● Objective: Convert these lines into a Markdown table with two columns, Row and Line, numbering each row and omitting blank lines. Leave out the pictures.

● Input material:
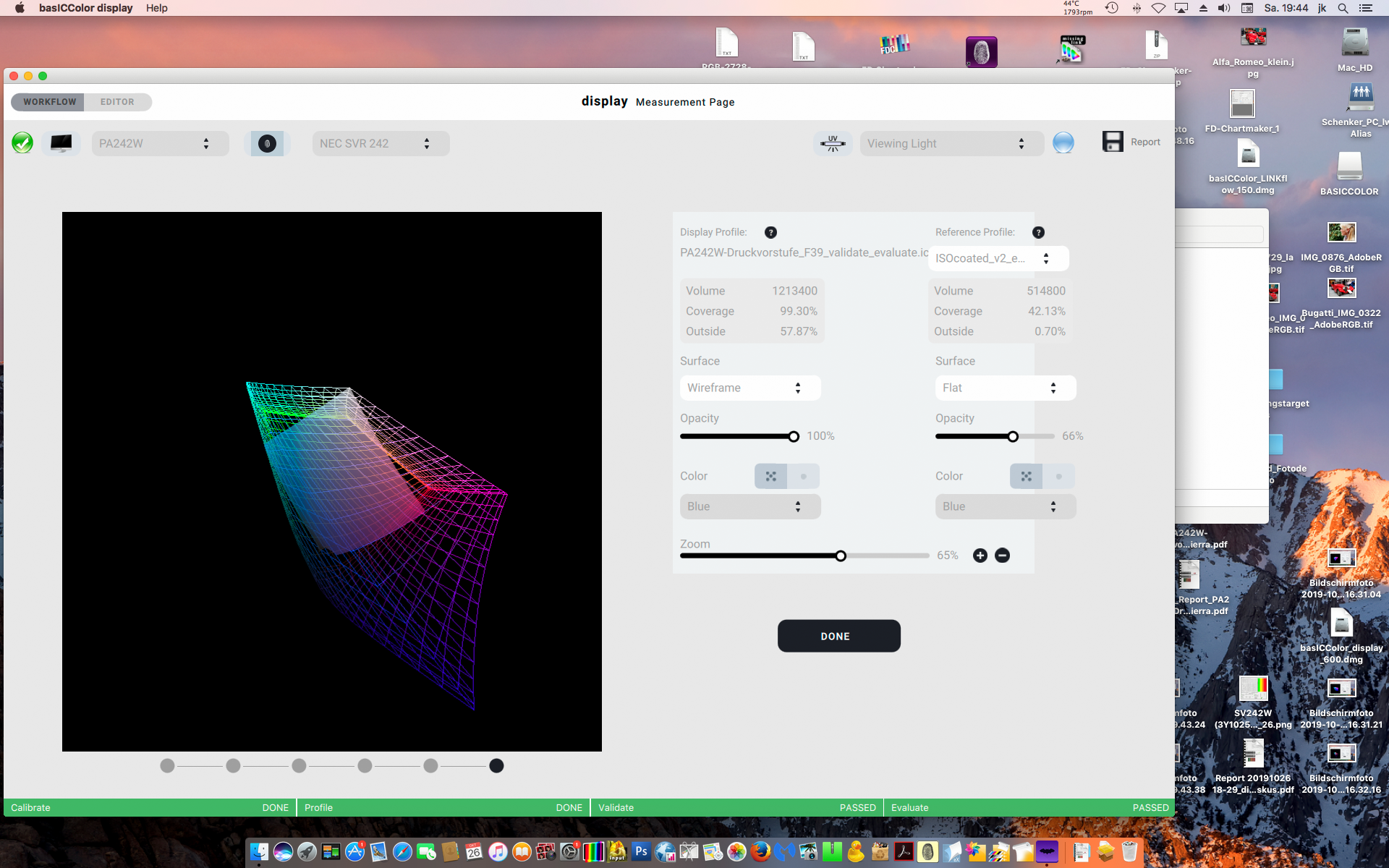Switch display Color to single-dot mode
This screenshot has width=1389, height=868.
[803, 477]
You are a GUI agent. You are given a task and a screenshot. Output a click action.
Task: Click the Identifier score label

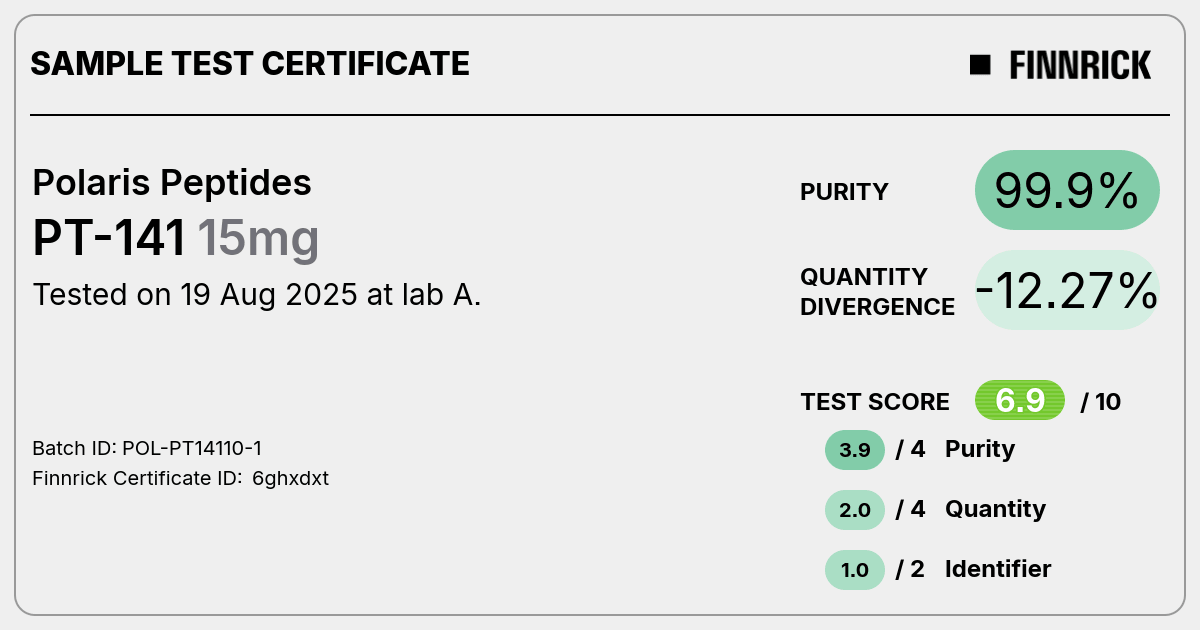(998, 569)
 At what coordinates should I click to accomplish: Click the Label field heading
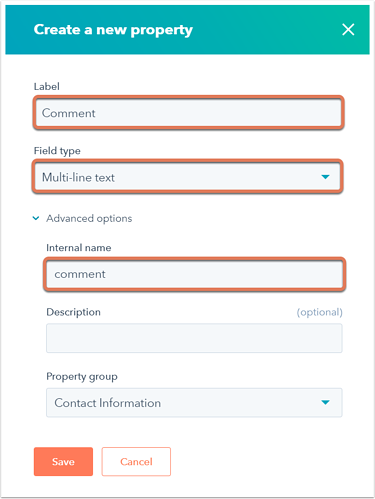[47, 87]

● Solution for this exercise:
| Row | Line |
|---|---|
| 1 | Switch display Color to single-dot mode |
| 2 | This screenshot has width=1389, height=868. |
| 3 | [803, 477] |
| 4 | You are a GUI agent. You are given a task and a screenshot. Output a click action. |
| 5 | Task: Click the Identifier score label |
| 6 | (998, 569) |
| 7 |  At what coordinates should I click to accomplish: Click the Label field heading |
| 8 | [47, 87] |